-- start of Page extract --

Stand with your feet only slightly apart. With a dumbbell in each hand at arms length, bend over from your hips so that your dumbbells are in front of your ankles, beginners – have your dumbbells at your shins.
Your palms should now be facing your lower legs. Keep your body stable with your chest out, midsection firm, knees slightly bent for beginners and legs straight for advanced.
Squeezing your butt and hamstrings raise your body back up to standing position, while also keeping your chest out, midsection firm and shoulders back. Keep the dumbbells at arms length so when returning to starting position the dumbbells should be in front of your thighs.
- Reverse Lunges
Stand with your feet together. Keep your chest out and your midsection firm, do not arch your back. Place your hands on your hips or by your sides.
Step backward with your left leg. Bend both your knees. Your front leg should be at a 90 degree angle (your knee and shin should be in a straight line with your ankle). Your left leg should be extended behind you and your knee should be nearly touching the floor. Now with your left foot push up carefully until you are back to starting position. Then swap legs and perform the exercise again this time stepping back with your right leg. Take your time and keep yourself sturdy. Alternate from one leg to the other.
- Machine Leg Press
Beginners keep your weights very light to none at all. Sit in the Leg Press machine. Place your feet high on the plate and wider than shoulder width apart. Have your toes pointing slightly outwards. Keep your chest out, back snug into the back pad and your midsection firm.
There should be a lever either side of your seat which you will need to unlatch to lower the plate down. Keeping your feet stable, lowering the plate down towards you controlling it slowly. Depending on your flexibility, lower it gradually until you feel the pull / stretch in the back of your thigh.
If your heels lift off the plate when lowering the plate down then your feet are positioned way too low on the plate. Push, don’t bounce, the plate back up to starting position. And repeat the exercise.
- Butt Tightener – using the fit ball or exercise ball.
Just one of a few great butt exercises that can be performed on the fit ball.
Lie face down on the exercise ball with your abs and hips resting on the top of the ball.
With your arms reaching out directly in front of you, hold onto a machine frame or a nearby bench with both hands to keep you sturdy.
Now with your legs and feet together raise them off the floor while also squeezing your butt holding, if you can, for a count of 2. Your legs shouldn’t raise any higher than your hips and abs.

-- end of Page extract --
-- start of Record extracts --

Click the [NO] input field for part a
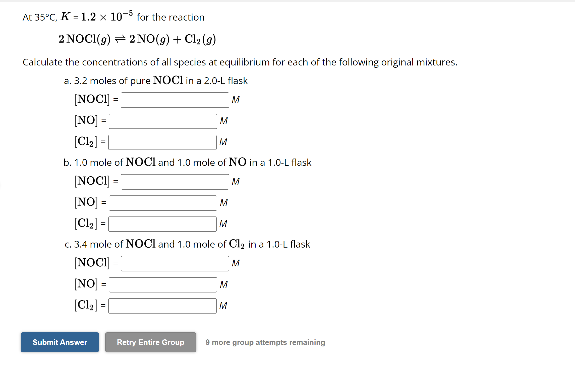Image resolution: width=575 pixels, height=374 pixels. tap(162, 121)
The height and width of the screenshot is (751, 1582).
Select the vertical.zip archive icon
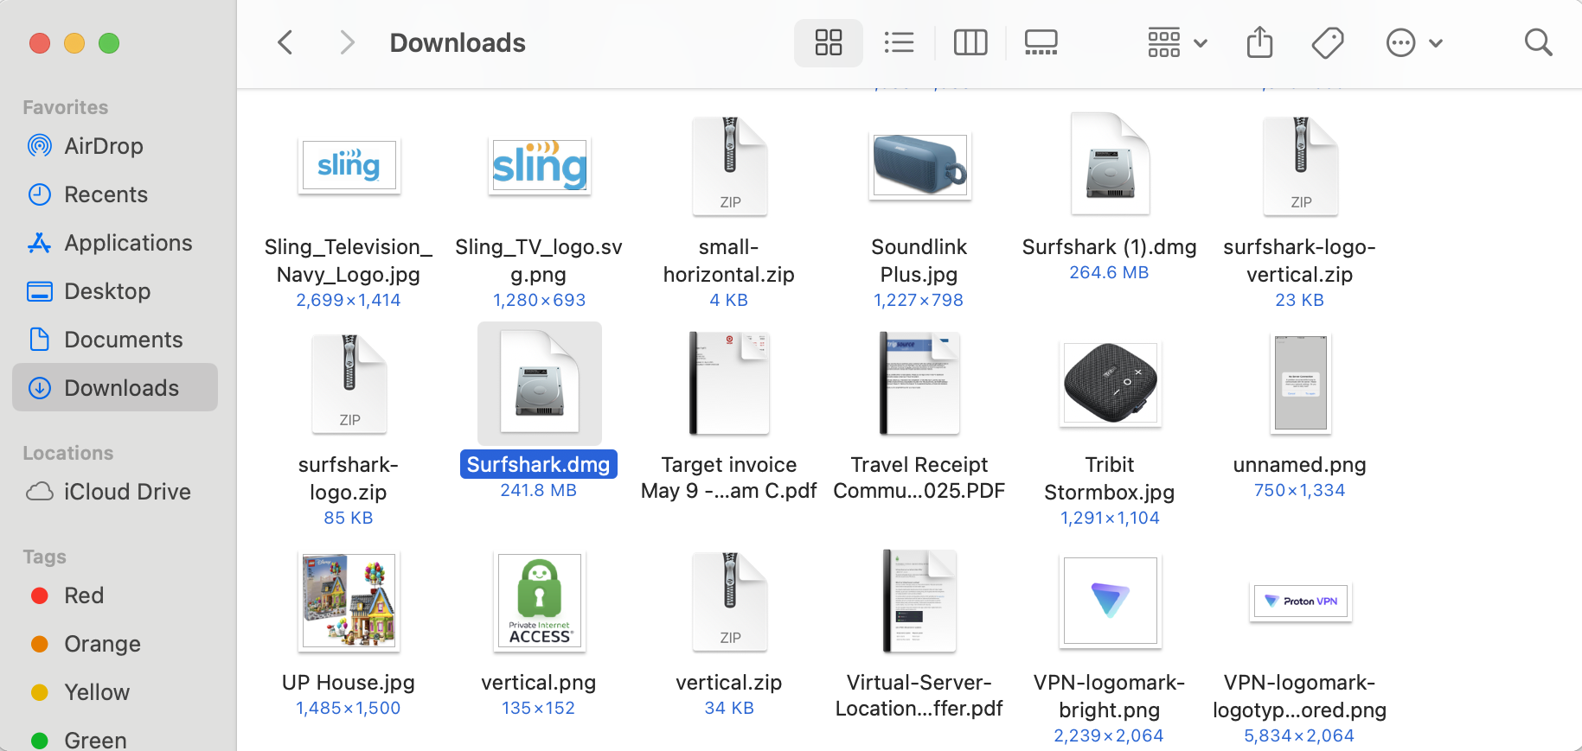pyautogui.click(x=729, y=601)
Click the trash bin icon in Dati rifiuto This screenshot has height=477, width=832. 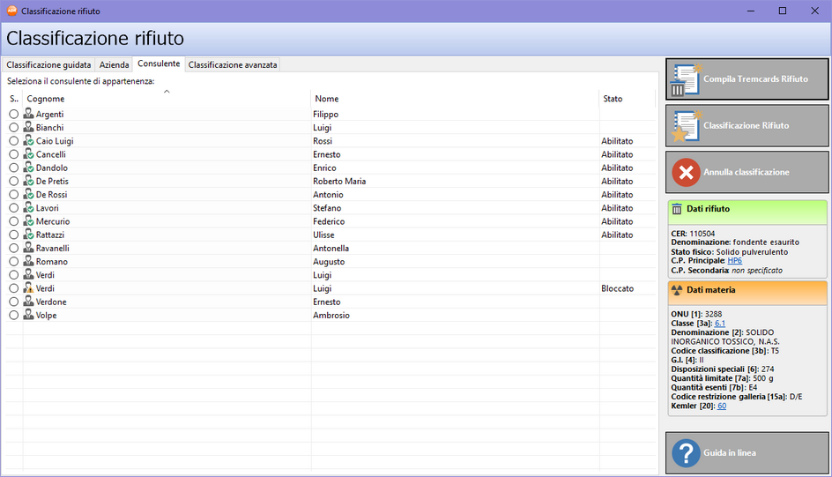click(677, 209)
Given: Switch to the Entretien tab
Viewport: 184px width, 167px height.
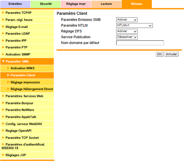Looking at the screenshot, I should coord(15,4).
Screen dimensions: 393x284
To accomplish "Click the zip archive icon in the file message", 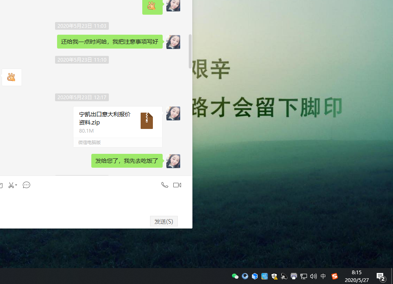I will click(x=146, y=121).
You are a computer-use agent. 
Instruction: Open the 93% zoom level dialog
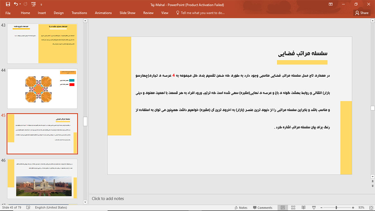[x=361, y=207]
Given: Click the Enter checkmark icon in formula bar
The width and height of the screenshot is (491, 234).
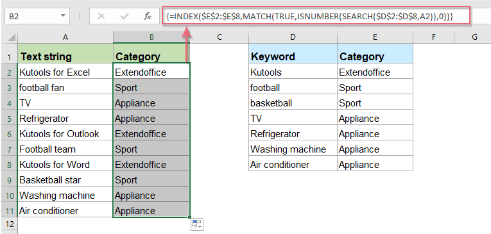Looking at the screenshot, I should [x=125, y=16].
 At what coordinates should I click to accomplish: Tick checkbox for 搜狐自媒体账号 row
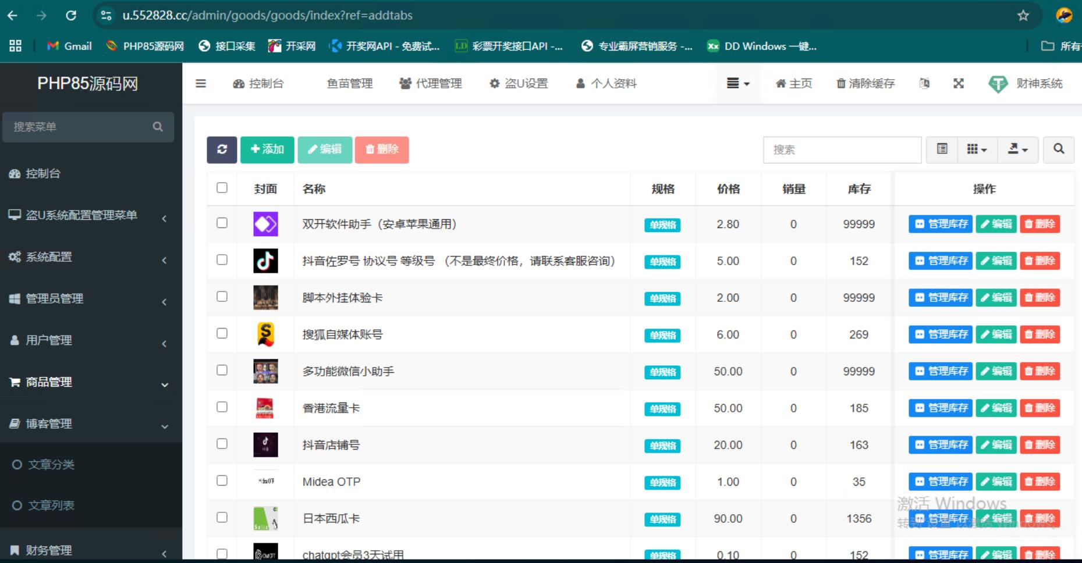coord(222,333)
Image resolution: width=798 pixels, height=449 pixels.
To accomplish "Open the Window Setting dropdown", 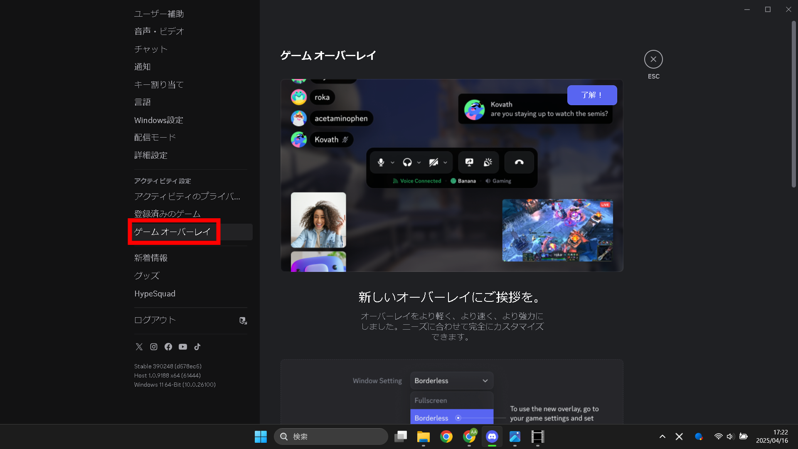I will pos(451,380).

-- end of Record extracts --

* Set of tasks
**a)** In the exercise instructions, at what angle should the front leg be during the reverse lunge?
**b)** From the exercise instructions, reproduce the part that opens with the words containing "Now with your legs" and closes with "hips and abs.".
**c)** Continue the exercise instructions, starting right after their last sentence.

* Answers to the problems
**a)** At a 90 degree angle.

**b)**
Now with your legs and feet together raise them off the floor while also squeezing your butt holding, if you can, for a count of 2. Your legs shouldn’t raise any higher than your hips and abs.

**c)**
Lower your legs back down until your feet are nearly touching the floor then raise your legs again, continue this movement – not touching the ground with your feet – until you’ve completed the required amount of reps. Note: If you’re a beginner to this exercise you can touch your feet on the floor between each rep.
- Step Ups off a Bench or Step
Standing in front of your step or bench, start with your right foot first stepping up onto the step or bench, bringing your left foot up behind you, making sure that both of your feet are securely on the bench at the top of the movement.
Now lower your right foot down again, followed by your left foot. Now swap feet starting with your left foot up first, followed by your right foot and so on. Alternating from one leg to the other.
Don’t stomp your feet when stepping up and down. Keep it soft and control your movement up and down, don’t just let yourself drop back down to the floor.
What’d you think of the Step Up? Don’t butt exercises rock?
- Smith Machine Squat
Position yourself in the Smith machine, resting the bar across your traps and upper shoulders.
Place your feet about 8-12 inches in front of your body, just wider than shoulder width apart. Have your toes pointing slightly outwards.
Now lower yourself downwards keeping your midsection firm, inhaling on the way down, keeping your feet and heels pushed into the floor. When your thighs are approximately parallel to the floor squeeze your glutes and hamstrings to push yourself back up again. Exhale on the way up.
Do not bounce the squat when pushing yourself back up. Keep the movement controlled throughout the exercise.
NOTE: To emphasize your glutes in the exercise keep the weights lighter and squat slightly lower than the 90 degree angle.
Quality over quantity. If you can only get 3 good reps out that’s fine.
- Cable Hip Extension
Place the ankle cuff around your right ankle on the low pulley on the cable crossovers (or the cable machine).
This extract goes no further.